La víspera, Chile se ofreció como sede para las negociaciones de paz. Sin embargo, Petro aseguró que aún no han avanzado formalmente en la propuesta que le hizo el presidente chileno Gabriel Boric a la vicepresidenta electa de Colombia, Francia Márquez, durante una visita a su país.

Se trata de reanudar un proceso que arrancó en 2017 con el entonces presidente colombiano Juan Manuel Santos (2010-2018). Fue en Quito donde se llevaron a cabo los ciclos iniciales de las negociaciones en los que se lograron ceses al fuego bilaterales y temporales bajo la verificación de las Naciones Unidas. En mayo de 2018, Cuba se convirtió en la nueva sede del diálogo, luego de que Ecuador declinara continuar como anfitrión.
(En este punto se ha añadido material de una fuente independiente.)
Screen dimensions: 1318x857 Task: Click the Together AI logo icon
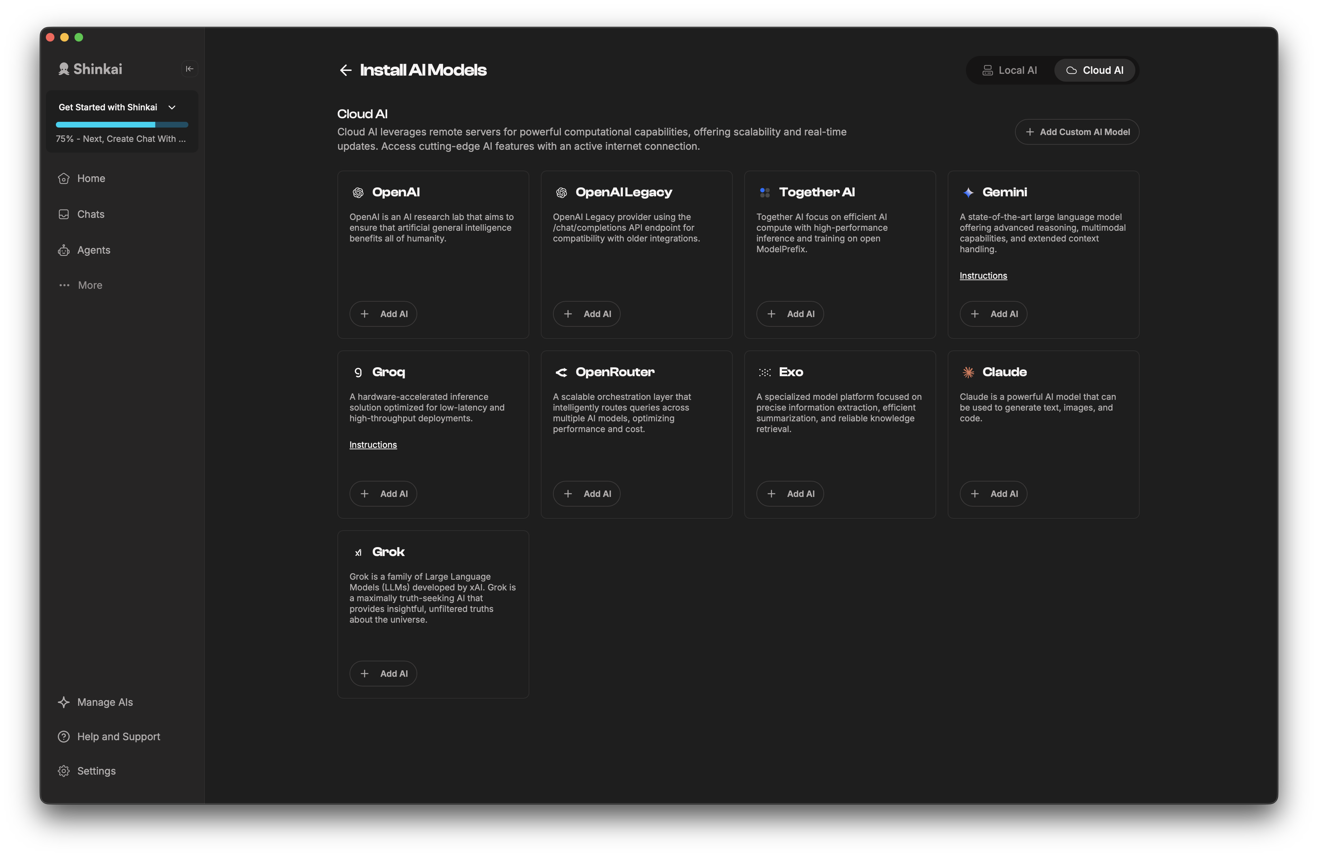click(765, 192)
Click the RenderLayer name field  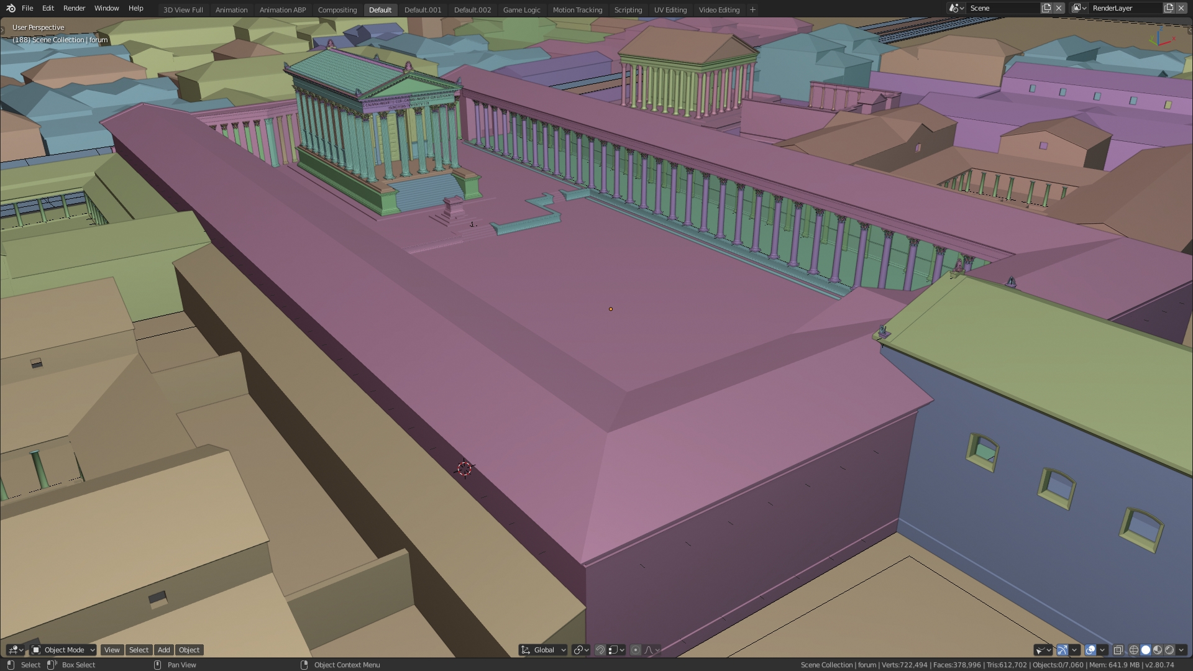[1125, 8]
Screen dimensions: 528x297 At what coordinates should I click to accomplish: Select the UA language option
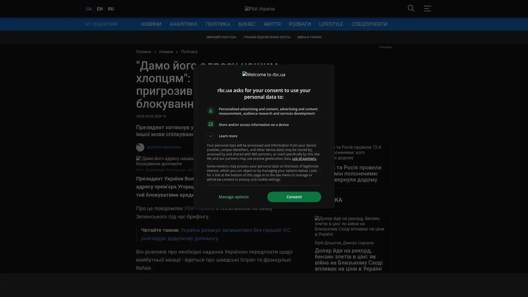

Petro, quien en su juventud militó en la extinta guerrilla M-19, dijo que tiene como un primer objetivo buscar un nuevo cese al fuego bilateral con el ELN, lo que "automáticamente traería menos violencia" a los territorios colombianos. Sin embargo, el ELN no es el único grupo armado en Colombia, persiste el Clan del Golfo, el cártel más peligroso del país, y las disidencias de las extintas Fuerzas Armadas Revolucionarias de Colombia que no cumplieron con el acuerdo de paz firmado en 2016 con el Estado.

"El cese bilateral al fuego que yo quisiera que se extendiera a otro tipo de organismos armados que pululan en el país es un buen comienzo porque disminuiría los muertos", dijo Petro, sin embargo, advirtió que con el Clan del Golfo no buscaría una negociación política sino un sometimiento a la justicia.

Además de buscar respaldo para llevar a cabo nuevos acercamientos con grupos armados, Petro abogó por una mayor integración regional en la reunión con los embajadores de países como Chile, Ecuador, Uruguay, Guatemala, Paraguay, Panamá, México, Haití, Argentina, Perú y Cuba.

Aseguró que pueden trabajar de manera coordinada en combatir el cambio climático, el narcotráfico y los delitos trasnacionales, así como dar un salto hacia las energías limpias con un proyecto impulsado por las empresas petroleras estatales de cada país.

Petro se propone abrir relaciones hacia África, fortalecer los lazos con Europa y mantener una buena relación con Estados Unidos. Abogó por no dejar que la "conflictividad mundial en crecimiento con China y Rusia se convierta y haga parte de nuestro territorio. América Latina debe ser siempre un territorio de paz".